Work to be completed: No pictures, please: print exactly the lines from the one that contains "Where should I click to: Open 我的成绩" through the last line of the listing.

Entries supplied:
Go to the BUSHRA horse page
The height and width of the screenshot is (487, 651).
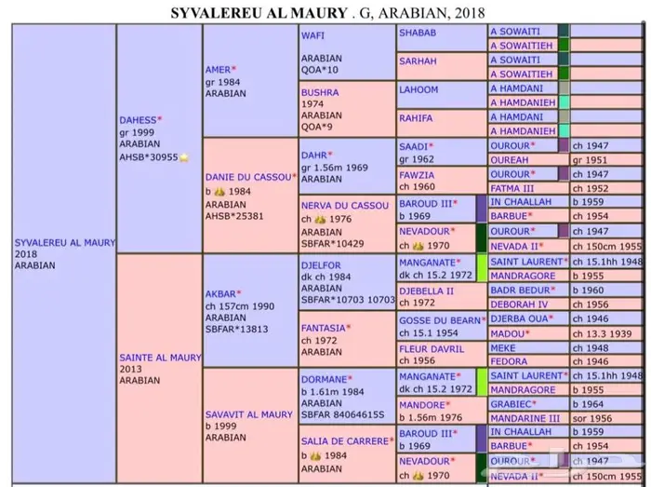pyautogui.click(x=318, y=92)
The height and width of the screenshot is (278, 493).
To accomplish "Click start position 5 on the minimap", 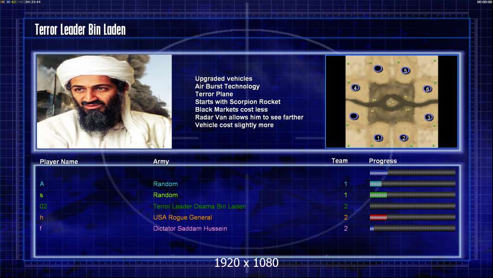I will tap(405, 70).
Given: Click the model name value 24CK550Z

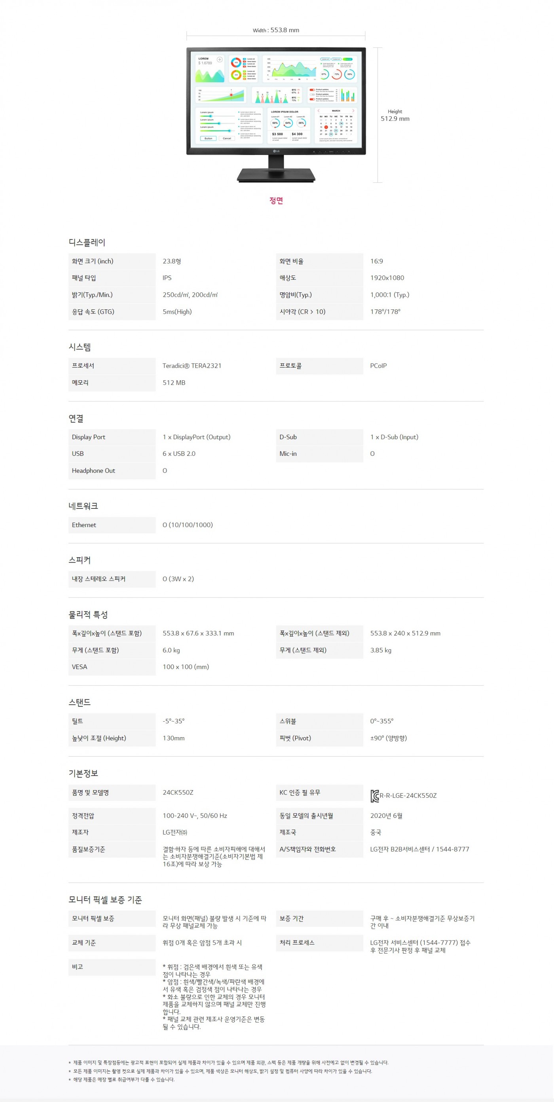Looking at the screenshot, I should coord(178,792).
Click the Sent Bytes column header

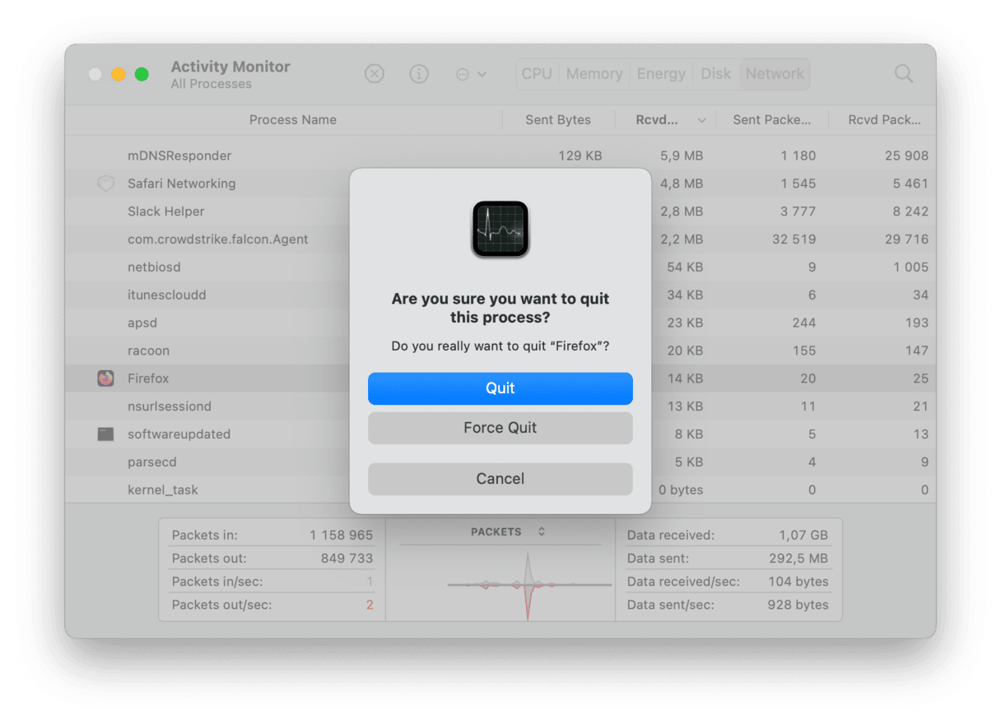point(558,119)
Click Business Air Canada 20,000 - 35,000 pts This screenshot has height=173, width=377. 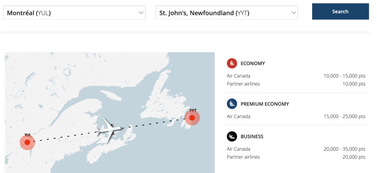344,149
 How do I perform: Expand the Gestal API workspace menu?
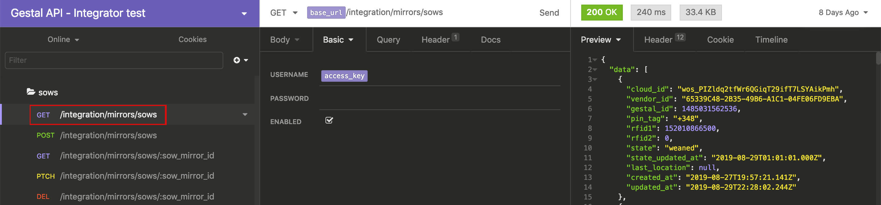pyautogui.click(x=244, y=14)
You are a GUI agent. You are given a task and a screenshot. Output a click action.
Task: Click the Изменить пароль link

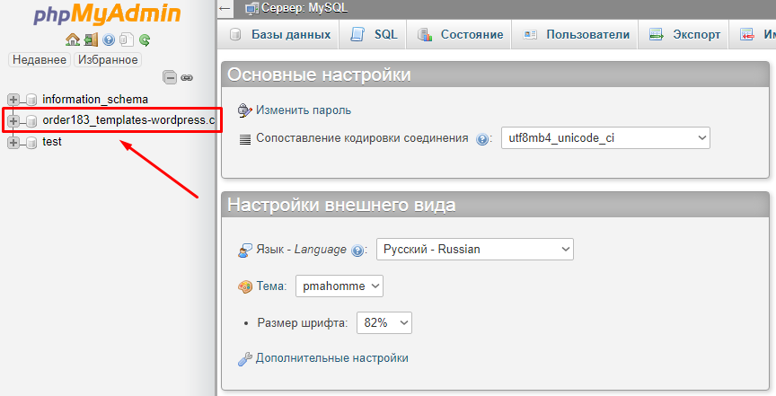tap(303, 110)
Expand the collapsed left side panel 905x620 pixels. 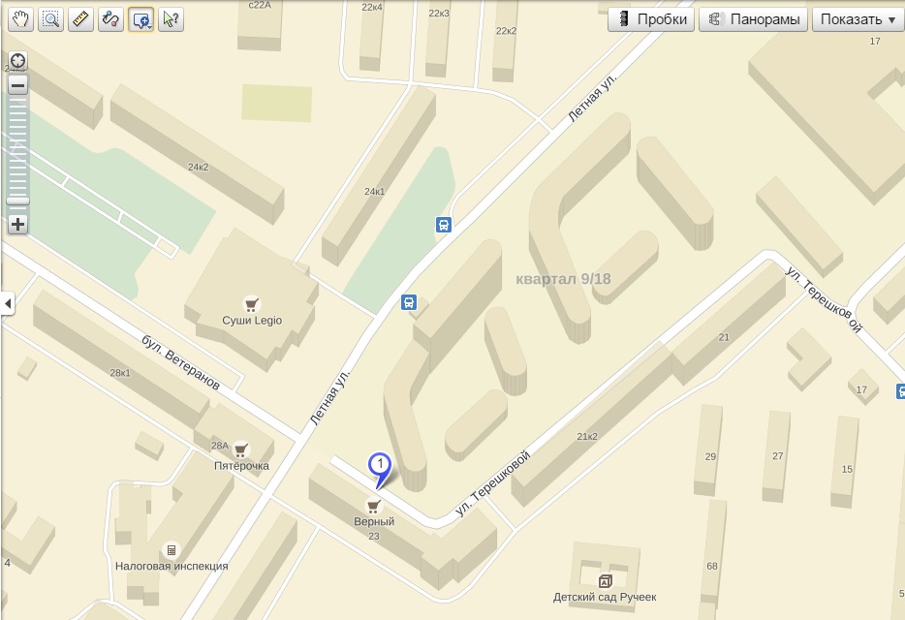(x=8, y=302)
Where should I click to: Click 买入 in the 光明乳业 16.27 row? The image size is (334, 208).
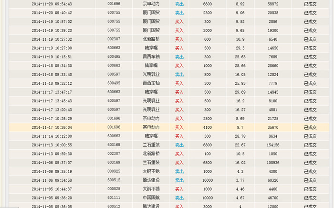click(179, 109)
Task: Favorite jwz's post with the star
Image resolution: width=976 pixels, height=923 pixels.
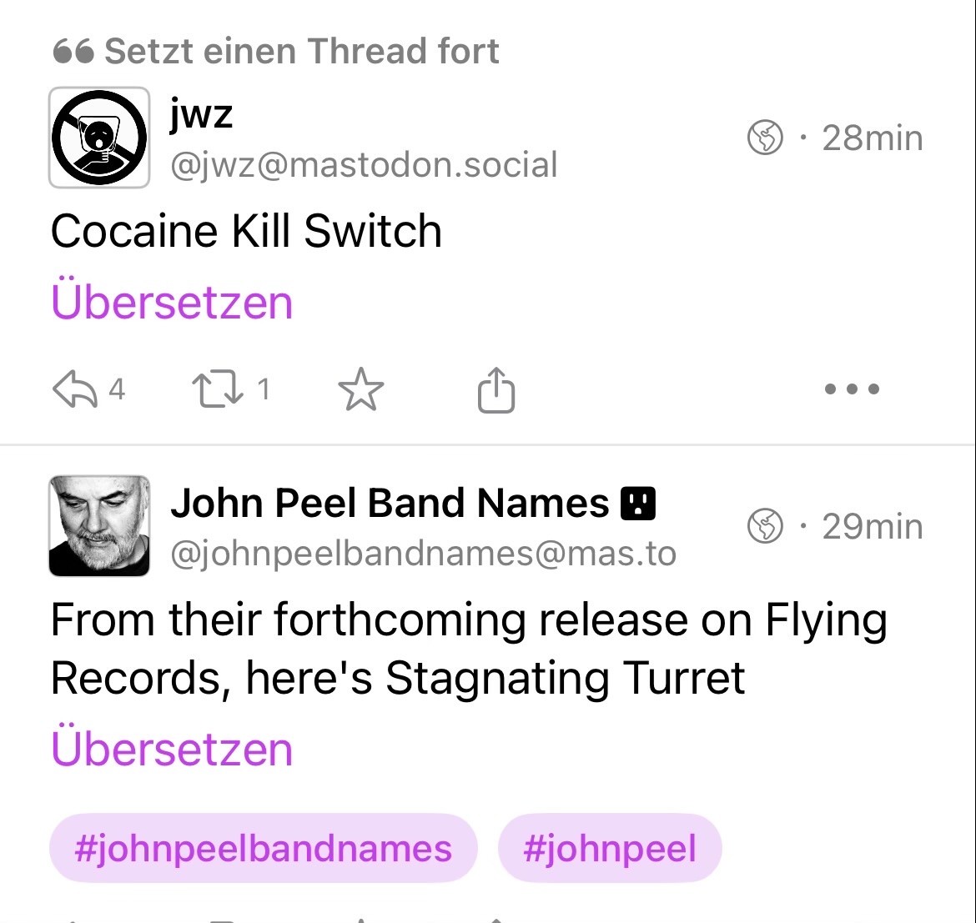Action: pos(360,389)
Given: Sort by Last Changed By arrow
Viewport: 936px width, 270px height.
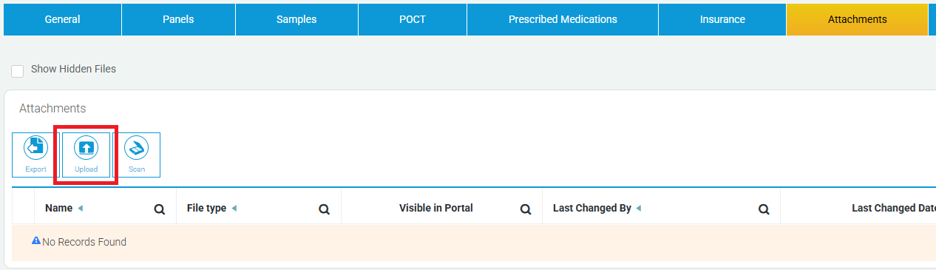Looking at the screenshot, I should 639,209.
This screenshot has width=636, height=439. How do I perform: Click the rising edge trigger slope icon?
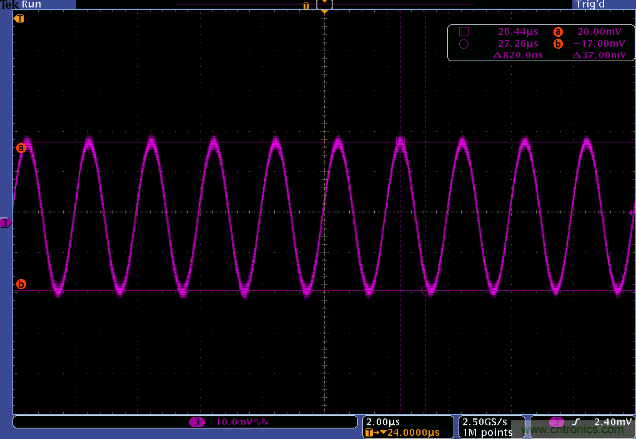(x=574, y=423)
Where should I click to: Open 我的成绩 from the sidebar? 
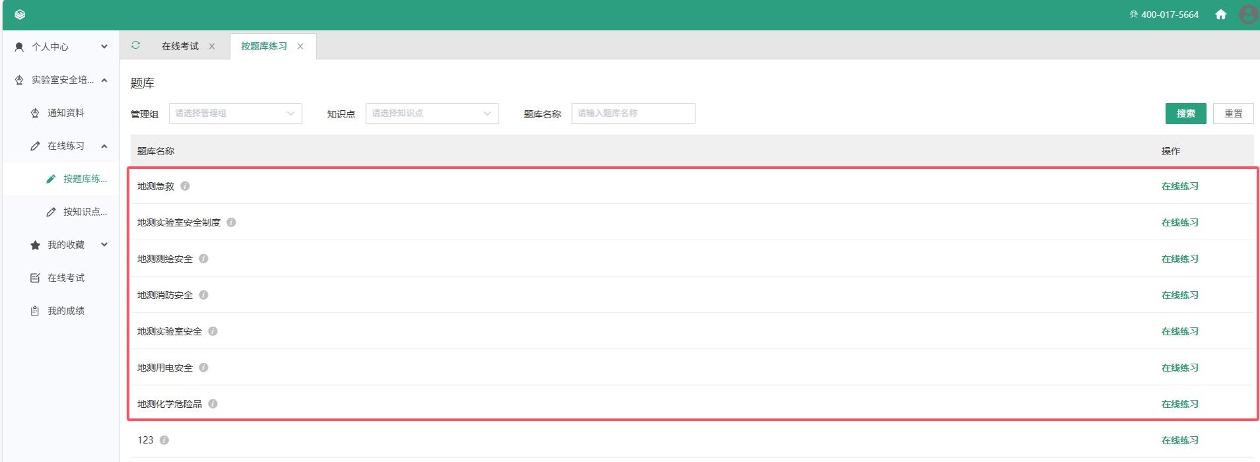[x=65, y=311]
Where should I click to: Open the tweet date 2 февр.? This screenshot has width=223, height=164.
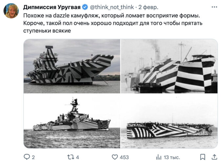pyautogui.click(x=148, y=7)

Final answer:
Where should I click to: Open 我的成绩 from the sidebar? 
[x=65, y=311]
Where should I click to: Open the tweet date 2 февр.? This screenshot has width=223, height=164.
pyautogui.click(x=148, y=7)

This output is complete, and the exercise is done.